Stored items from a collection

BEGIN

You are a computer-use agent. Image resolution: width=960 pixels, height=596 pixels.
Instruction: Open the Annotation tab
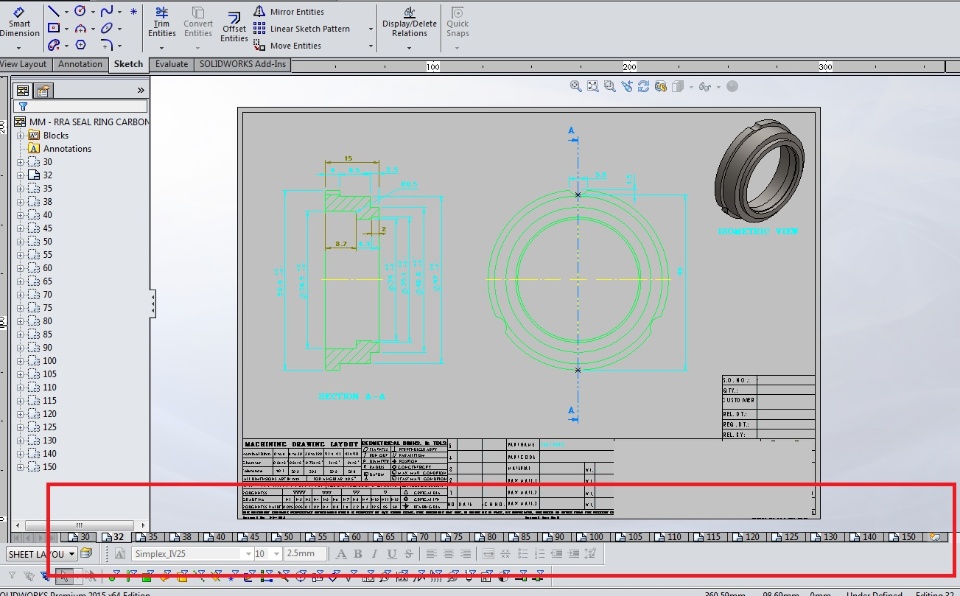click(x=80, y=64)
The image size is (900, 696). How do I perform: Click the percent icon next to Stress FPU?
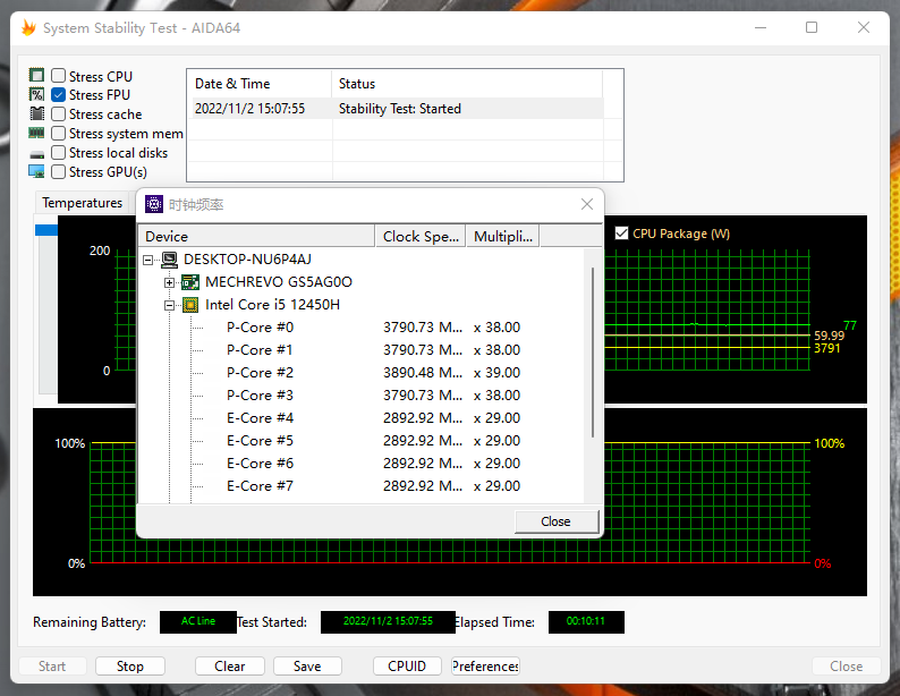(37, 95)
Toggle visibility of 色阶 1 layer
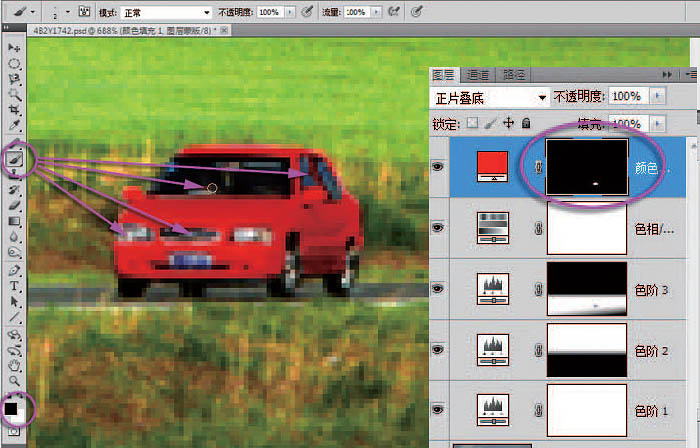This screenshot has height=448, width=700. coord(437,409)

END

Can you return, word for word, the lines starting at the one that contains "The image size" and ending with the final line of the records, leaving the pictures out of your answer?

◆ **Solution to this exercise**:
The image size is (900, 696). How do I perform: Click the percent icon next to Stress FPU?
(37, 95)
Toggle visibility of 色阶 1 layer
This screenshot has height=448, width=700. coord(437,409)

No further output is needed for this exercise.